OK Go’s sophomore record is smart and decidedly hip at times; schlocky and conformist at others. At best, Oh No invokes trippier Queen with tastes of Chic, mixes crunchy guitars with Flea Balzary bass – and is outlandishly catchy. Its first single, “A Million Ways,” is a winner, opening with a digital dance pattern that could very well be the band VHS or Beta. The clever lyrics are 100 percent OK Go: “Play that song again / Another couple Klonopin,” followed by “Lipstick and callous / And fishnets and malice.” Smartly integrating prescription drugs and womens’ wear into a song about sketchy lady friends? This is good for them.

OK Go succeeds at finding hooks and throwing in refreshing changes and solos when things move toward the boring side. Unfortunately, for all of their promising boom-boom-tss drum intros, surprising ’50s-style call-and-response series and singer Damian Kulash’s ventures into a pretty, Maroon 5-ish falsetto, a number of OK Go’s songs tend to lag and drag; they end up sounding very similar. At worst, the songs, such as doppelganger tracks “Invisible” and “No Sign of Life,” sound like mid-’90s Weezer and Everclear rejects.

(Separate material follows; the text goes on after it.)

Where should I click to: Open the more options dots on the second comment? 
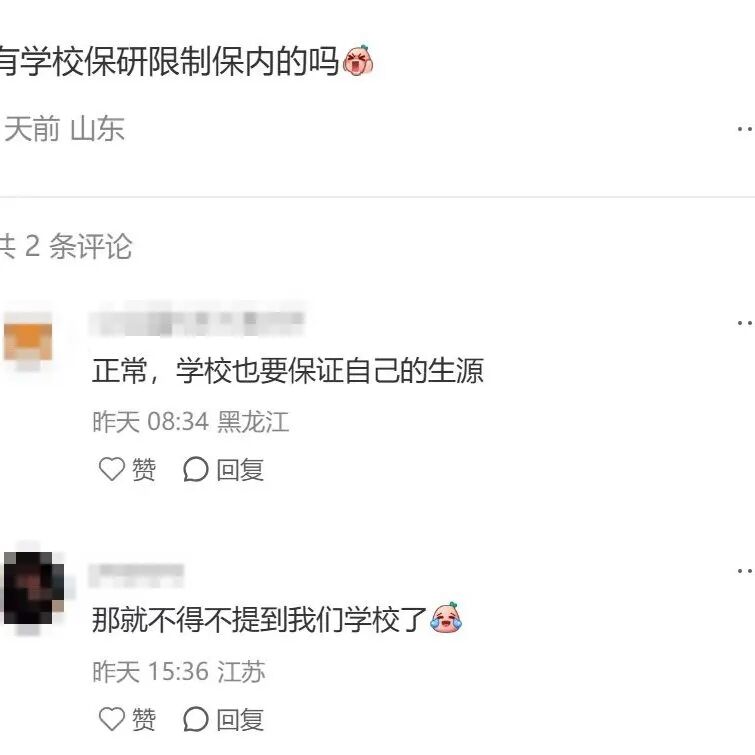tap(745, 571)
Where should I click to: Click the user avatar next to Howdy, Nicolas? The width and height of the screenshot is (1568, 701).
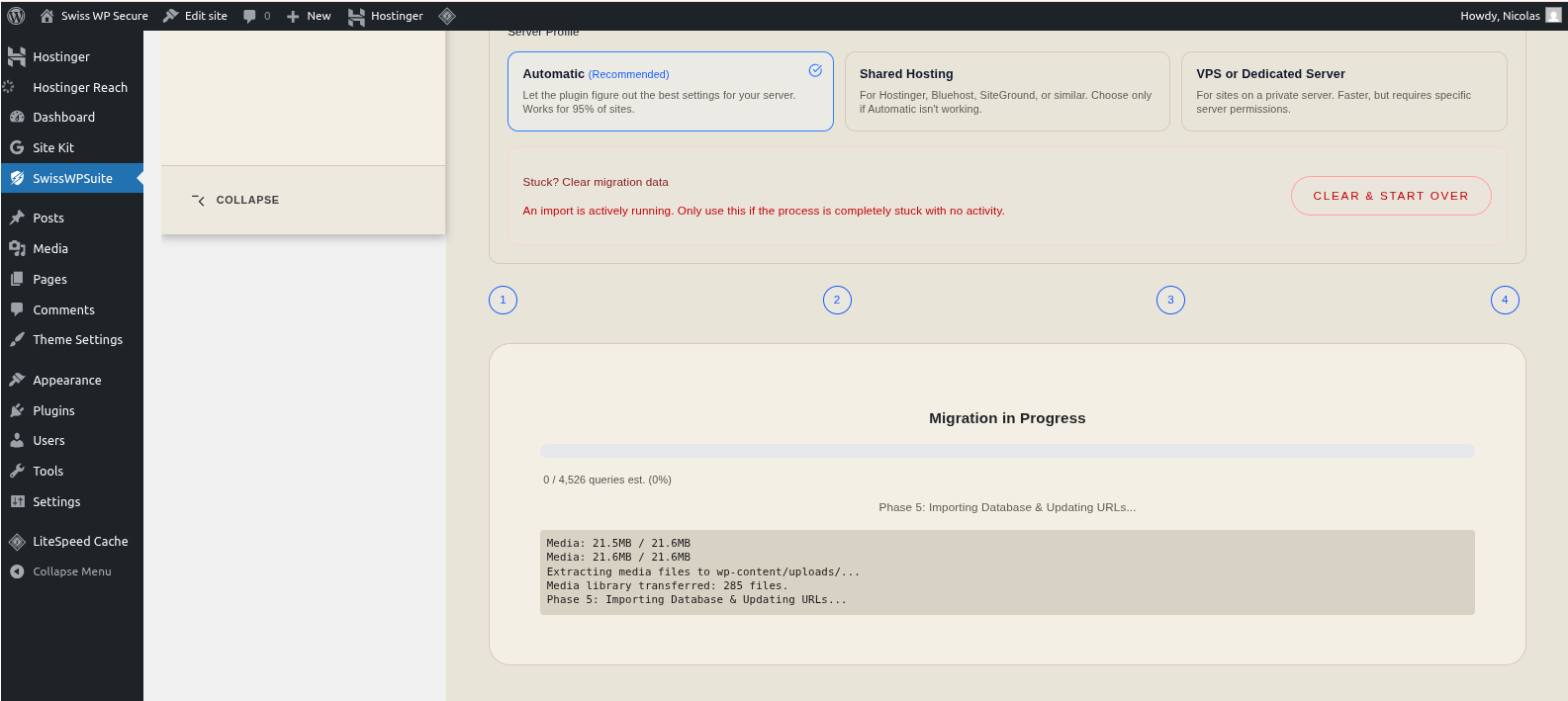point(1553,16)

It’s time for OK Go to find out just how far a band can get when they’re fronted by a lead singer with an uncanny resemblance to comedian David Cross. Cross look-a-like Kulash, guitarist Andy Ross, bassist Tim Nordwind and drummer Dan Konopka have been living quite the decent eclectic pop-rock life since 1998. Nabbing the attention of fickle Chicagoans even before their first full-length was released, popping out a radio hit (“Get Over It”) and opening for the late, depressive troubadour Elliot Smith, one would assume OK Go would be garnering buzz for more than just their well-choreographed dance video for “A Million Ways” on myspace.com. With the pleasant Oh No, the guys are closer to a bigger slice of the mediocre indie-pop pie, but Rivers Cuomo and those Playboy Mansion parties are still a little out of reach.